Economic growth has recently slowed across much of the world economy following stronger-than-expected performance during the first quarter of 2008. The net result is likely to be that on a year-over year basis, global real GDP growth for 2008 will be only slightly below the 3.8 percent forecast last April. For 2009, however, growth now looks likely to decelerate to slightly below 3.5 percent rather than accelerate to 4 percent.
Meanwhile, the broad upsurge in commodity prices of earlier this year has been largely if not completely reversed. In particular, the price for light sweet crude has fallen back from a peak of almost $150 per barrel to about $100 per barrel but is still above the $80 per barrel price of late 2007. Recent sharp declines in commodity prices will help to bring down headline inflation rates, at least for a while, although core inflation rates will likely remain uncomfortably high in a number of countries. In some emerging-market countries, where policies have remained lax, inflation will continue to be a critical problem.
Thus, looking to the rest of 2008 and to 2009, the world economy will experience mild stagflation.
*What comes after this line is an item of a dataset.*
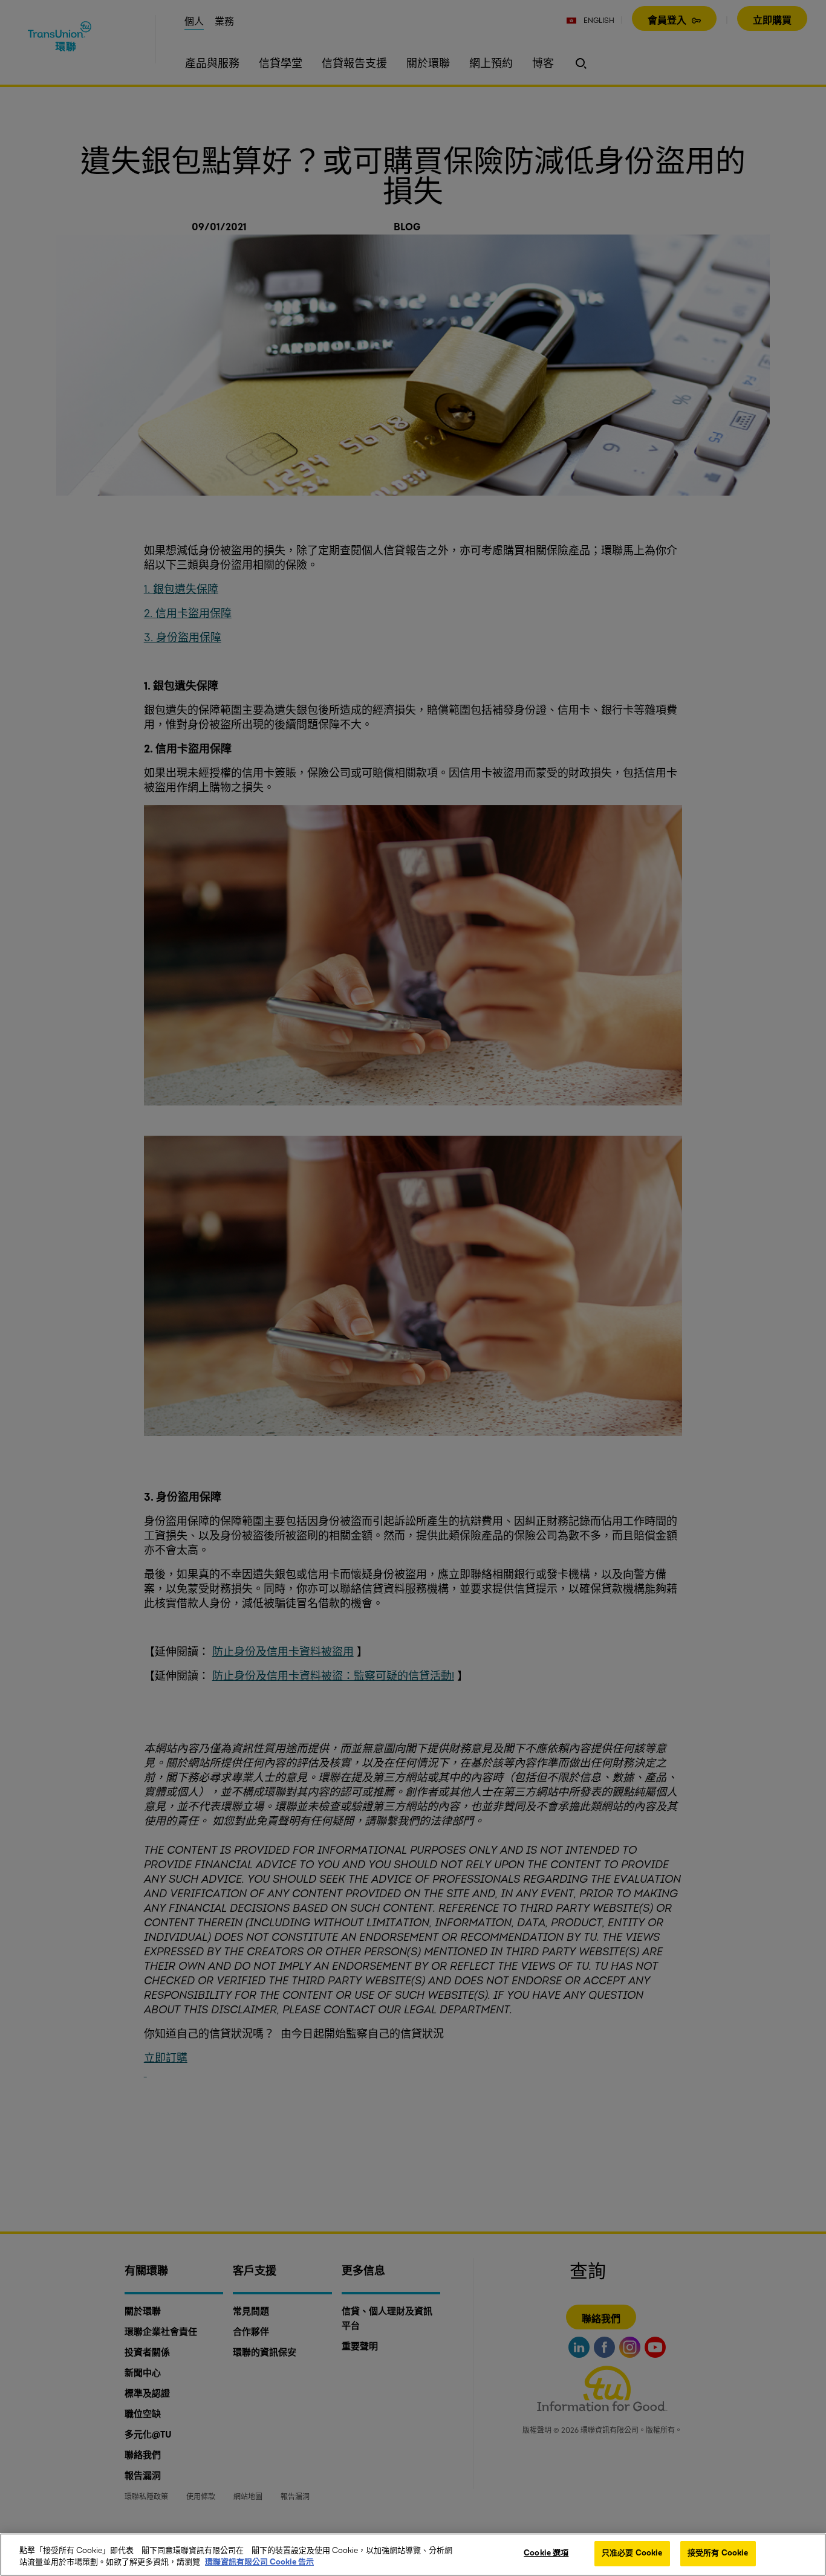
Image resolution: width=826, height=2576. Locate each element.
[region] (413, 2554)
World real GDP growth (on the basis of the International Monetary Fund’s World Economic Outlook [WEO]) will be significantly below the 4¾ percent average annual rate achieved from 2004 through 2007 but meaningfully above the 2½ percent rate that marks the borderline of global recession. 1 World consumer price inflation (measured on a 12-month basis) will fall below the recent high of over 6 percent but remain above 4 percent through 2009. Economic policies, therefore, will generally face the dual challenges of ensuring that inflation returns to acceptable rates within reasonable time horizons and of guarding against unnecessarily deep and prolonged slowdowns in output growth.
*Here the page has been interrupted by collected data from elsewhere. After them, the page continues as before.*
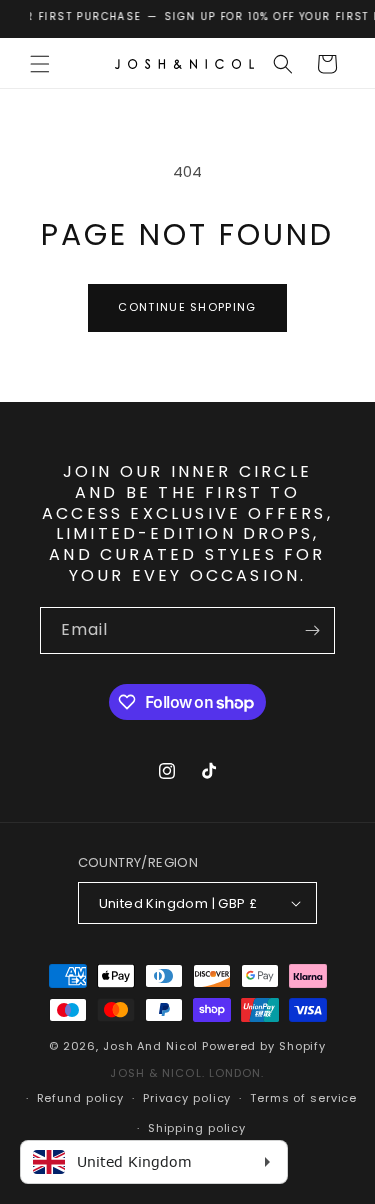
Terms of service (303, 1098)
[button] (40, 64)
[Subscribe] (312, 630)
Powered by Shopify (264, 1046)
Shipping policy (197, 1128)
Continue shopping (187, 307)
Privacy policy (187, 1098)
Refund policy (80, 1098)
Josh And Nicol (150, 1046)
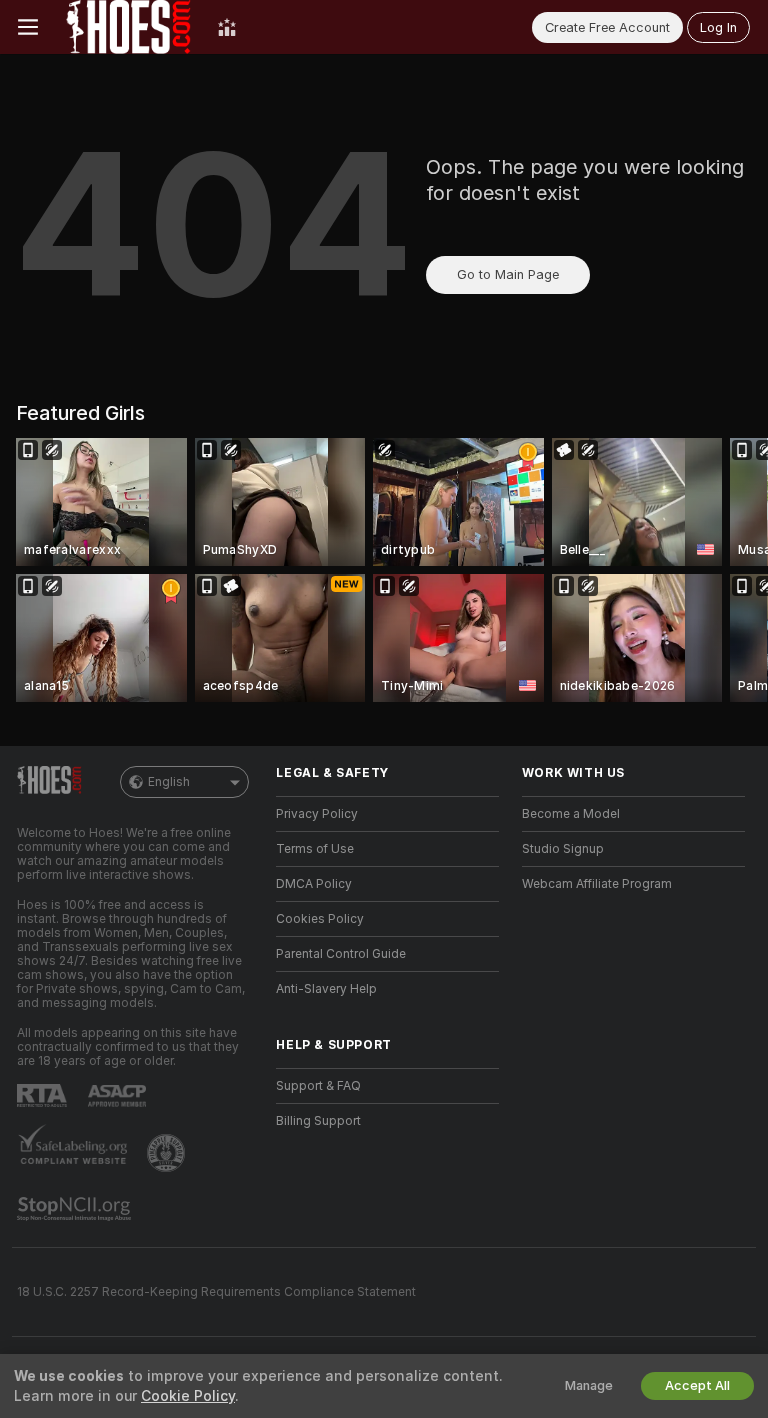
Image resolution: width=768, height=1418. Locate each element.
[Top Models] (227, 27)
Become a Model (571, 814)
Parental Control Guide (341, 954)
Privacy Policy (317, 814)
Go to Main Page (508, 274)
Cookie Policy (188, 1396)
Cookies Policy (320, 919)
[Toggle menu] (28, 27)
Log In (718, 27)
For most countries, however, these challenges should be significantly less severe than those of the two recent episodes of global stagflation: 1973 to 1976 and 1979 to 1984. In the present episode, industrial countries do not have to confront inflation rates that have been allowed to escalate well into double digits, and accordingly, they do not need to pursue aggressive monetary tightenings likely to pitch their economies into deep and prolonged recessions.